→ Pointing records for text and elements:
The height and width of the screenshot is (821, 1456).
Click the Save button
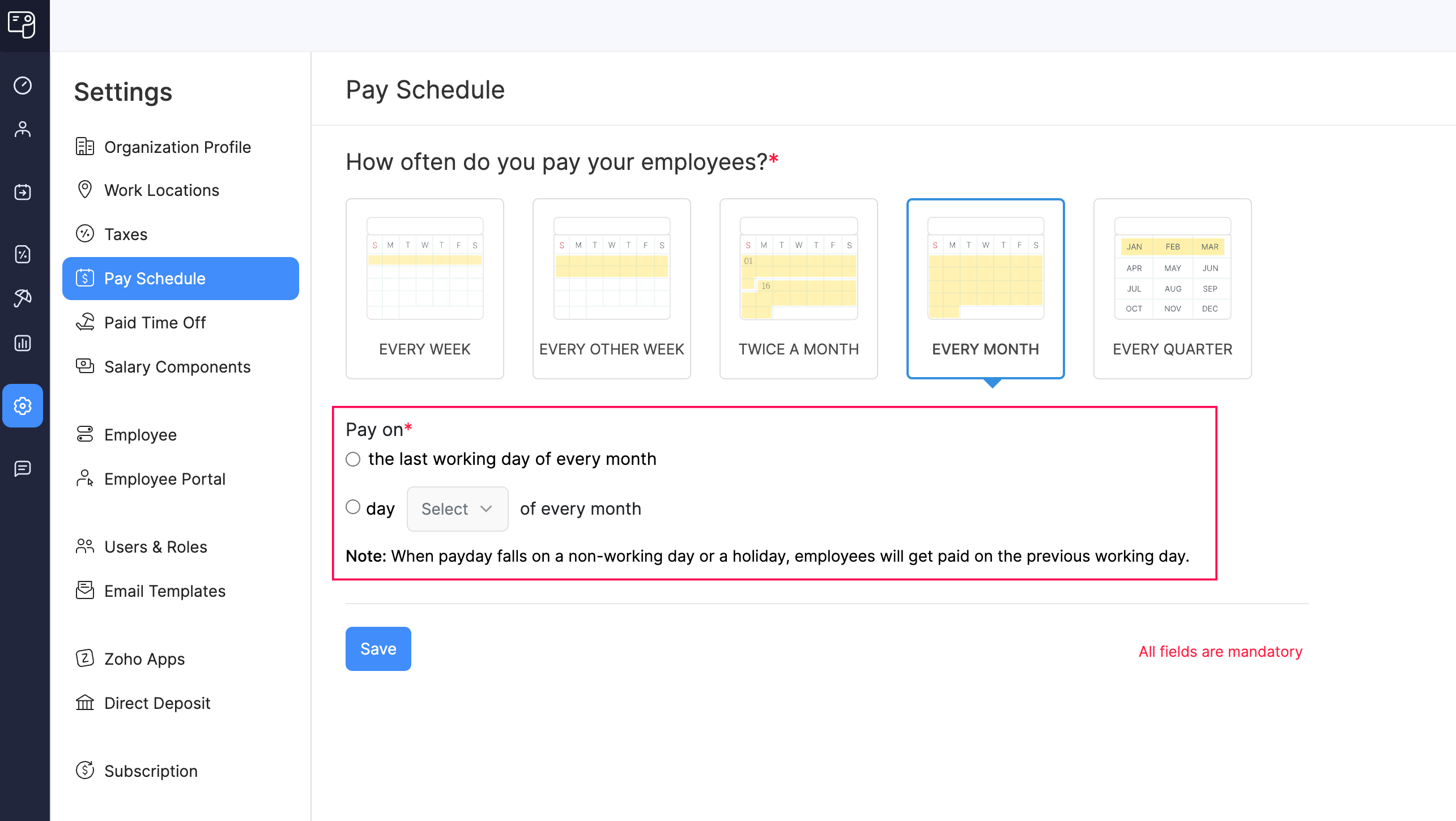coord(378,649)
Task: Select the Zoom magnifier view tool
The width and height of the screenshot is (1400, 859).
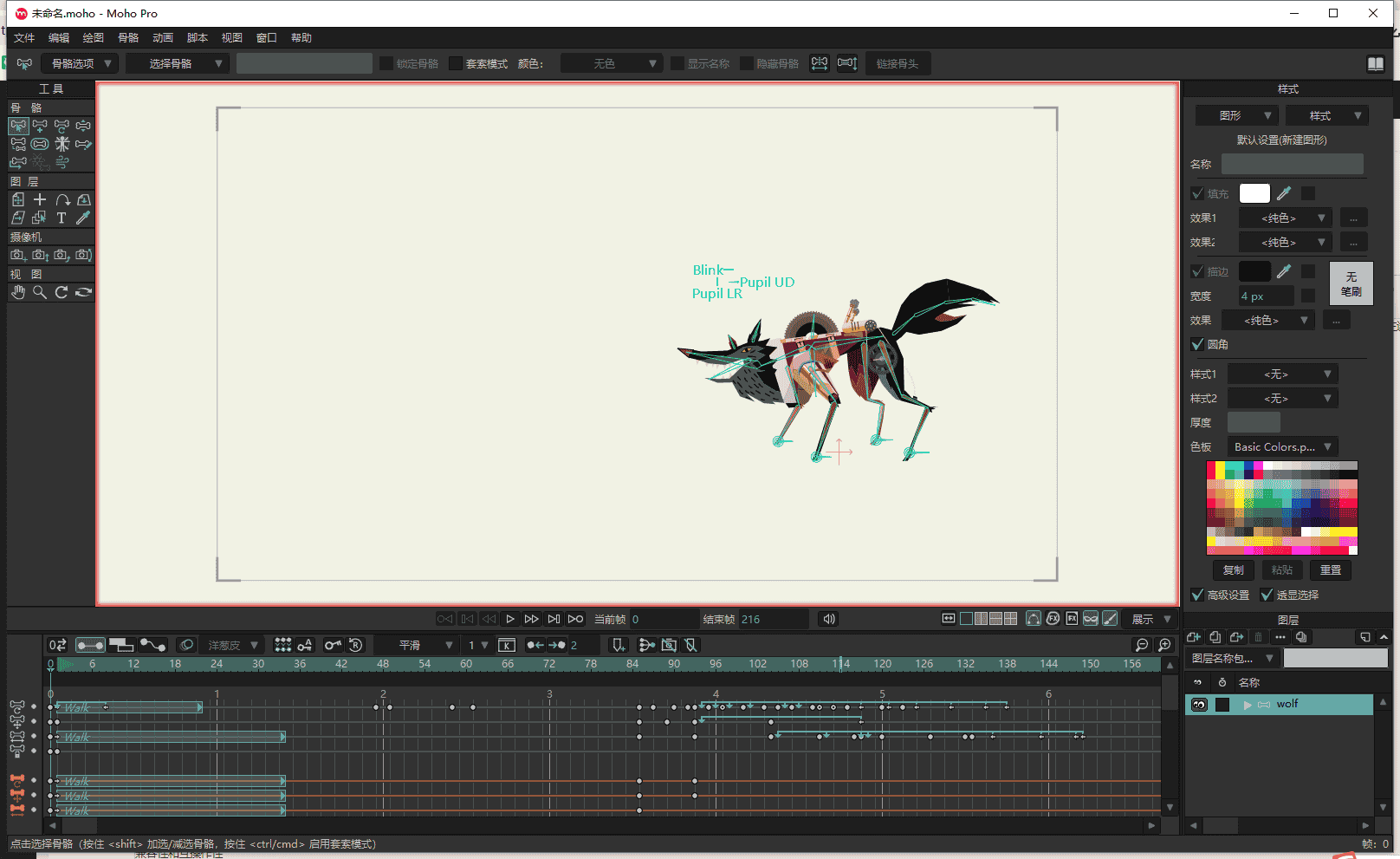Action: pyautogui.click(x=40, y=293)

→ TASK DESCRIPTION: In the records, rename "screenshot" to "screen capture" in the stretch from the line containing "Task: Select the Zoom magnifier view tool" through the end of the records, and keep everything else the same. Give back only those lines, and leave the pictures out.

→ OUTPUT FOR THIS EXERCISE:
Task: Select the Zoom magnifier view tool
The width and height of the screen capture is (1400, 859).
Action: pyautogui.click(x=40, y=293)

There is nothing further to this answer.